Brenda Iijima's Rabbit Lesson


Geoffrey Olsen

A Review of Rabbit Lesson
by Brenda Iijima
(Fewer & Further Press, 2008)




        don’t talk without permission

The space Rabbit Lesson negotiates, or forces negotiation, via networks, & layers & connectives: the existence of tissue, bound to us & others, tissue, limb & sinew.

          kill—a—rich—experience

Where we kill so many of rich experience: we kill rich experiences: we make of the living beings an object to satiate our hunger: we make of hunger a convenience—a dislocation of murder, of understanding. Iijima’s work does not evade terror, but confronts it from the start. “shock observation”, a poetry of viscera.

          a realism that looks steely—really—really

Unflinching in linguistic, observational expression, Iijima writes outside of permission. A questioning of permissible human behavior versus permissible animal behavior moves through the work. There is an erotic intensity to the language—a conflation of pleasure and violence that is both beautiful and a warning against a lax awareness.

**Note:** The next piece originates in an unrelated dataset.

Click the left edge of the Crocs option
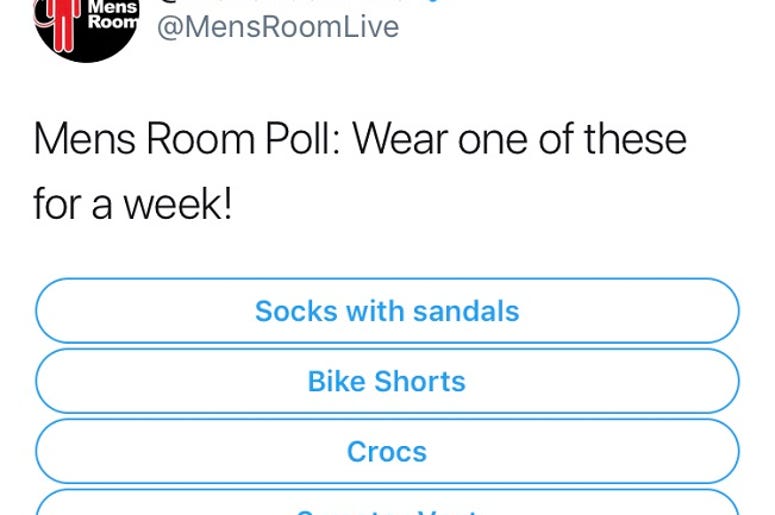Screen dimensions: 775x515 tap(54, 451)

Force is here, “bodily, boding”. A writing here utterly permeable in the actual layering of the text, both in the language itself & in the way that it is visually laid on the page, some text faded gray, seeming to sink into the background. Strong notes from the earlier parts of the book reappear as whispered echoes. “Silence (ing, ing, ing)”.

          owner’s manual states shot to kill is a killing field is a duty
          for sovereignty is sanctioned indorsed essentiality of democracy to
          further such ideals to quell dissonant uprisings socialist elements
          other the animal and animalistic mobility as the run away into
          the underbrush pursuit to kill as many as the run toward or—

These poems bring forth structures of daily life that are complicit in death. It is a nightmarish saturation. War has become an experience at the distant borders, at the frontier, away from the ordinary. If poetry can be a way of disrupting habitual patterns, of removing veneers of illusion and distance, then Rabbit Lesson takes this as essential demand. It takes on this direction without becoming jingoistic. It does not project its goals outwards—the poems take them as body, embodying what in our existence becomes more and more abstract. War is disembodied. Iijima re-sites war on bodies. Iijima revitalizes this information, breaking down linearity to allow for myriad responses.

The book itself is difficult to quote from: the poems are a weave with the page as frame.

          nothing happens can nothing not happen language nothing not happening

All that is happening simultaneously. The text is a surround, is evoking events, fragments, language pervasively around. It is not mitigated through a selfhood, not through an individual emotional response, but an emotion divesting itself of the personal into a multiplicity in the poem.

          remixing surface dimensions
          and raw and gnaw

          lack of excess/of meaning/ of meat

There is a definite relationship with this work and Joseph Beuys’s performance piece How to Explain Picture to a Dead Hare. Beuys, with $50 worth of Gold leaf wrapped over his face, cradles a dead hare in his arms, shows the animal pictures of his work while whispering explanations. Beuys’s performance explores the interconnectedness of bodies. The response of art to the dead, mourning.

          mop up meat
          mop up that meat!
          perceptual inputs
          mop meat up
          motor outputs

          mop mop mop up meat!

Iijima confronts, imagines, analyzes what the soldiers thought, what the animal feels in “the vortex of war.” This confrontation generates the molar, expansive qualities of the text, while at the same time generating a molecular awareness of “pulses”, of ears “to hear our interiors.”

Rabbit Lesson is removing the fence work between the human and the animal, vitally aware of the shared universe of the animal and human. In CAConrad’s The Book of Frank: “this fence keeps you in your world/ this fence keeps you in your world/ this fence keeps you in your world”. Writing that is becoming animal. It is a rearrangement of the human poem not looking for the roots but becoming roots, permeating a soil of perception. This work accepts no separation between beings. The work is elegiac, giving body to the death and pain inflicted on animals, humans, women, ecosystems. Separation between these entities fails: “war can’t be separated from where where can’t be separated from what/ what can’t be separated from all…

The sheer amount of textual methods deployed, of sound, of form, of text is thrilling. The poems are visual works enacting text as image on the layered page. Response to the poems require many layers of consciousness. Iijima is for the liberation of beings at every level, an approach to the poem that feels both wild and radically committed.